With these two stories cementing a link between the Venom symbiote and cancer, it was only inevitable that other stories outside of the Ultimate and mainline Marvel universes would follow suit. Such as in September of 2007 when Amazing Spider-Girl had a storyline written by Tom DeFalco and Ron Frenz where the Carnage symbiote broke free from government containment and proceeded to bond with the supporting character Moose to terrorize New York.
In an attempt to distract Carnage and Moose long enough to defeat him, Mayday Parker tells Moose why the government had been experimenting on Carnage all these years: because the Symbiote can cure cancer.

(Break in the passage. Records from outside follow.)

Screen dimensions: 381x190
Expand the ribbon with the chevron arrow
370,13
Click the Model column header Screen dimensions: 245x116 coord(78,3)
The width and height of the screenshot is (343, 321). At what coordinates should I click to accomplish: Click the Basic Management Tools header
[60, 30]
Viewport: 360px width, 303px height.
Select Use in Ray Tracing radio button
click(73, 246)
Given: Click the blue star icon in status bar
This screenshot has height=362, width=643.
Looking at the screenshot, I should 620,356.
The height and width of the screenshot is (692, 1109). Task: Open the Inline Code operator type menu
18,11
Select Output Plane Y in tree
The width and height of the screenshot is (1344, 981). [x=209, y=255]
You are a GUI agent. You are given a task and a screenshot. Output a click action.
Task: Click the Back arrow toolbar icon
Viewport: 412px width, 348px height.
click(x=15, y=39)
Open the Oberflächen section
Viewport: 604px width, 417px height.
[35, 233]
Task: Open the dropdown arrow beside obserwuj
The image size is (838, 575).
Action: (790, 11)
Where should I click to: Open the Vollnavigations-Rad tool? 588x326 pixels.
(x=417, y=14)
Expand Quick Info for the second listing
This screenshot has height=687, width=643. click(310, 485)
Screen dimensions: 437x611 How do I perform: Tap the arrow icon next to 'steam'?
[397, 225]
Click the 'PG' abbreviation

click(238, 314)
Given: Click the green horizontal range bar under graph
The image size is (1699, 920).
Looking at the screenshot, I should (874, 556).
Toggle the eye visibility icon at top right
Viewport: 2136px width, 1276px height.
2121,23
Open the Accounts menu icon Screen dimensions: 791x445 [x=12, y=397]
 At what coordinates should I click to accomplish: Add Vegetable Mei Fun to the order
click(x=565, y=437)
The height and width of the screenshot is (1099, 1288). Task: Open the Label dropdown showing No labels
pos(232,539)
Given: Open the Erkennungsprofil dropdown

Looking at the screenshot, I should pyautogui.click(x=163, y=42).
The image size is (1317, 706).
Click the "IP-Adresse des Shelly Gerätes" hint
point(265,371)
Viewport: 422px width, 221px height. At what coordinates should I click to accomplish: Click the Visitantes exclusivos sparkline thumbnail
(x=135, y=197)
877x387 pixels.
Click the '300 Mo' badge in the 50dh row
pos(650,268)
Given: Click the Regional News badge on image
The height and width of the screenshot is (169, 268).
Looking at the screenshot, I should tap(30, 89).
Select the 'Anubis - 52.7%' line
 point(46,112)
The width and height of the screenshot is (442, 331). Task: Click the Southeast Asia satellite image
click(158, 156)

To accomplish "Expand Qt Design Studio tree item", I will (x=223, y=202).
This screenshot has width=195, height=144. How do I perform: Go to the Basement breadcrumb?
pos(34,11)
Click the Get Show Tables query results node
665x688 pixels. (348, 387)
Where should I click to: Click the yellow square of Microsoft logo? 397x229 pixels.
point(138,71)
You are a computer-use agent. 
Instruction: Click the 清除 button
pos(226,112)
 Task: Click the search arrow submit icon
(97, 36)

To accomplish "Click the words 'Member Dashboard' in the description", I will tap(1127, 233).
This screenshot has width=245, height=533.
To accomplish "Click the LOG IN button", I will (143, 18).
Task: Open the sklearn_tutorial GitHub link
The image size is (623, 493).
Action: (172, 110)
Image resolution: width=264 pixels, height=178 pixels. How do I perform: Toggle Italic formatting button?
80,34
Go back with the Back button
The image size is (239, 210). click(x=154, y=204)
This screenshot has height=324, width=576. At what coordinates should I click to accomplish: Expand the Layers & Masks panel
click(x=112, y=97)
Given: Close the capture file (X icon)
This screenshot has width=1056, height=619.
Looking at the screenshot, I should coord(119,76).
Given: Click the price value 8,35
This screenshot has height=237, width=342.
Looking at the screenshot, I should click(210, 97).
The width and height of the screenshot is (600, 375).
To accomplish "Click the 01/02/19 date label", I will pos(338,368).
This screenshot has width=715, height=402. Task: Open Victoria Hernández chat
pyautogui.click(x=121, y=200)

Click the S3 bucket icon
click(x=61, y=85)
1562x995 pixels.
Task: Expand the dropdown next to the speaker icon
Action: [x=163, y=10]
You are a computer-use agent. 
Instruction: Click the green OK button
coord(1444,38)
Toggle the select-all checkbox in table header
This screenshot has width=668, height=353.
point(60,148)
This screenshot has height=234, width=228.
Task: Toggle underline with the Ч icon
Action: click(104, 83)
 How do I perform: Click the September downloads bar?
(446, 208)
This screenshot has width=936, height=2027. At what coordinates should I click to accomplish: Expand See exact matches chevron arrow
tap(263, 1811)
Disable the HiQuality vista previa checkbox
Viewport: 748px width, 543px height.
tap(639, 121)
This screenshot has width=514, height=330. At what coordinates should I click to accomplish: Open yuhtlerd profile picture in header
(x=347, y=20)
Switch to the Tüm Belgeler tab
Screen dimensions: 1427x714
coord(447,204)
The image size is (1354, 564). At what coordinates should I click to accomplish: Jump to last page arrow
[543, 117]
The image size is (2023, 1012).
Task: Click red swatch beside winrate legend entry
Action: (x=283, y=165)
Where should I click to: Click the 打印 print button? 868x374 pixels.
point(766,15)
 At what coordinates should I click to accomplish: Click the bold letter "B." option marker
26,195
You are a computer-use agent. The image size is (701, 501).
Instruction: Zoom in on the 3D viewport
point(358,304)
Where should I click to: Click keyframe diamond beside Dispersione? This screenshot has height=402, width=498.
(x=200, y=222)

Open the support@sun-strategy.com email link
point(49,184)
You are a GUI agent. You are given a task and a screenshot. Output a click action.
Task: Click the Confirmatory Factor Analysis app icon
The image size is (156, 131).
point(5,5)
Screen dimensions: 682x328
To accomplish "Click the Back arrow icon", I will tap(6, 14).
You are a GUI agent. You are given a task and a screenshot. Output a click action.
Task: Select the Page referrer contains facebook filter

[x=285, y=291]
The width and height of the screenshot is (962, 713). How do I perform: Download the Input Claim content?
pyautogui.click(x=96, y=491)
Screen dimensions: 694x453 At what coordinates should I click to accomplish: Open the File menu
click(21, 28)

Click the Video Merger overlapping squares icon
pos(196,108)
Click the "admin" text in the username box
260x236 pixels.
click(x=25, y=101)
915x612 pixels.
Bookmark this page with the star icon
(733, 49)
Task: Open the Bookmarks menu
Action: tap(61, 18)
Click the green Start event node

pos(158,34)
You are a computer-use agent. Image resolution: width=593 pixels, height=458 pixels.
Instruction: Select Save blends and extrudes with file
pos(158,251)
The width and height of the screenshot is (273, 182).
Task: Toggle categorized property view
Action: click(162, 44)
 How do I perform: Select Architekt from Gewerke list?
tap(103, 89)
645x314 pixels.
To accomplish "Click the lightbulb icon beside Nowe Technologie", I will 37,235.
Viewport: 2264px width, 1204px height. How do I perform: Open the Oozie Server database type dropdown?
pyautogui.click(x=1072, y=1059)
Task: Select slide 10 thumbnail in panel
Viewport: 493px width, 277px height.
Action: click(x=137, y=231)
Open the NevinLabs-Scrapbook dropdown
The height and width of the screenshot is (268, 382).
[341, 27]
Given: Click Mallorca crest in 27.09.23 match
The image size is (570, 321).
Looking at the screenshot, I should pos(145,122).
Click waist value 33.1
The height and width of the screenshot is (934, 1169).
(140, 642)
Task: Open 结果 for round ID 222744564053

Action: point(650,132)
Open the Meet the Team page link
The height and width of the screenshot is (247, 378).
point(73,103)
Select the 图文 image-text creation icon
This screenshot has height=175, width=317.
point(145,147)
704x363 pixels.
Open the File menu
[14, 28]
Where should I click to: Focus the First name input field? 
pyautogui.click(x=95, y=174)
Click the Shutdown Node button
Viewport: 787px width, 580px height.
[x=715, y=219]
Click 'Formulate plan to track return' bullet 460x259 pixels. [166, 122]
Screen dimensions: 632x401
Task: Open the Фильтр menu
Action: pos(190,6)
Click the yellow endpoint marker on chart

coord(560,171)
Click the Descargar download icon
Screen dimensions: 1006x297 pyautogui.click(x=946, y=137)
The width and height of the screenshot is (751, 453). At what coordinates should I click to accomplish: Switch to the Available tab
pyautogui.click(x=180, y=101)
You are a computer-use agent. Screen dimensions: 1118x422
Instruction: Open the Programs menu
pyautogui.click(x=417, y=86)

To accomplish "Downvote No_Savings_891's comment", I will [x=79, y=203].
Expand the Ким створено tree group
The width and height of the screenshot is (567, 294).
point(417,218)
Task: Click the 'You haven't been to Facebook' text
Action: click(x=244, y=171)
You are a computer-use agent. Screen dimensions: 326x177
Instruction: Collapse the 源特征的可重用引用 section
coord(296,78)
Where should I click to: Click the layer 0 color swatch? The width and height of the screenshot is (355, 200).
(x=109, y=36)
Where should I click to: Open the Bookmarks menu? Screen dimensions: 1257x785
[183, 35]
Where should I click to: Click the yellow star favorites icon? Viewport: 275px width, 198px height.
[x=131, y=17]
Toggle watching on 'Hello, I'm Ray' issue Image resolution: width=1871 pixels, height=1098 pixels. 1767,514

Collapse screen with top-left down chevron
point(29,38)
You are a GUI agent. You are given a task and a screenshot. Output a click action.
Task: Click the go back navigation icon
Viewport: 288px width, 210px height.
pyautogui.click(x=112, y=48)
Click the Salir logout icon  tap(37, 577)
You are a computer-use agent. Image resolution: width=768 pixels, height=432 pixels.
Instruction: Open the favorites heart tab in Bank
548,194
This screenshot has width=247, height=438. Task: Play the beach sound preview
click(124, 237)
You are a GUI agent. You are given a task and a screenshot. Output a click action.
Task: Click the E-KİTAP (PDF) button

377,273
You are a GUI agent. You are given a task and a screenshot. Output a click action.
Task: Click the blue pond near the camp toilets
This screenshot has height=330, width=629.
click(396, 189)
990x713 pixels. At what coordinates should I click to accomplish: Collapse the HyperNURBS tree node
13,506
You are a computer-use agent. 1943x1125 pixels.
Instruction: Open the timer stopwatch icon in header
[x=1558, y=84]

After hearing about this Moose and Carnage run to the hospital in an attempt to cure Moose’s father of the ailment but Mayday stops them with a sonic blast gun before Moose can infect his father with the symbiote.
This connection to cancer spreads even beyond the bounds of comics. The Venom symbiote’s existence in cartoons and film has typically stuck with a new origin created by 1994’s Spider-Man the Animated Series. In this new origin the Venom symbiote comes to earth either via meteorite or via hitchhiking on a spacecraft John Jonah Jameson is piloting. This origin allows writers to keep the symbiote’s alien nature without the need of a cosmic event like Secret Wars. Most of these adaptations make no mention of the symbiote’s connection to cancer except for one, and even then you must be actively paying attention to every line otherwise you’ll miss this connection. I am of course referring to 2018’s live action Venom movie.
The antagonist of the movie, Carlton Drake, runs a company that is experimenting on these alien symbiotes in evil ways such as bonding them to homeless people who will inevitably die from the experiments. Drake’s intention with these experiments is to create a higher lifeform and take over the world or something, but obviously he doesn’t say that to the public. What does the public think the Life Foundation is actually researching? A cure for cancer and all other human ailments of course.
I have no idea if the blink and you’ll miss it reference to cancer in this film is an intentional reference to the symbiote’s nature in the comics or if it’s just lazy writing and picking the most relatable ailment on the planet, either way though I feel this is worth mentioning.
That brings us to the present. The connection between Venom and cancer is constant but not quite mainstream, not yet anyway. There is an upcoming product that will involve Venom greatly that I’m willing to bet will involve cancer in some shape or form. That product being Insomniac Games’ Spider-Man 2.
During the post credits scene of 2018’s Spider-Man by Insomniac Games, it was revealed that Norman Osborn was keeping his son in some sort of medical tube, with the final shot of the game being some web like material that resembles the symbiote touching the tube from the inside. One of the characters in this scene is Curt Connors, the scientist who becomes the Lizard.
Not only do we know that the upcoming game Spider-Man 2 will involve Venom prominently, we also know that Peter gets the suit while chasing after Connors in his lizard form. I propose the theory that Harry Osborn in this continuity has some form of cancer and that the Venom suit will have its Ultimate Universe origin as a cancer cure here.
If I’m right, this may be the thing that brings the cancer connection of the Venom symbiote to the mainstream. If I’m wrong, well I guess you’ll have the opportunity to come back to this article and tell me that I’m wrong. For now though, I suppose we’ll just have to wait and see.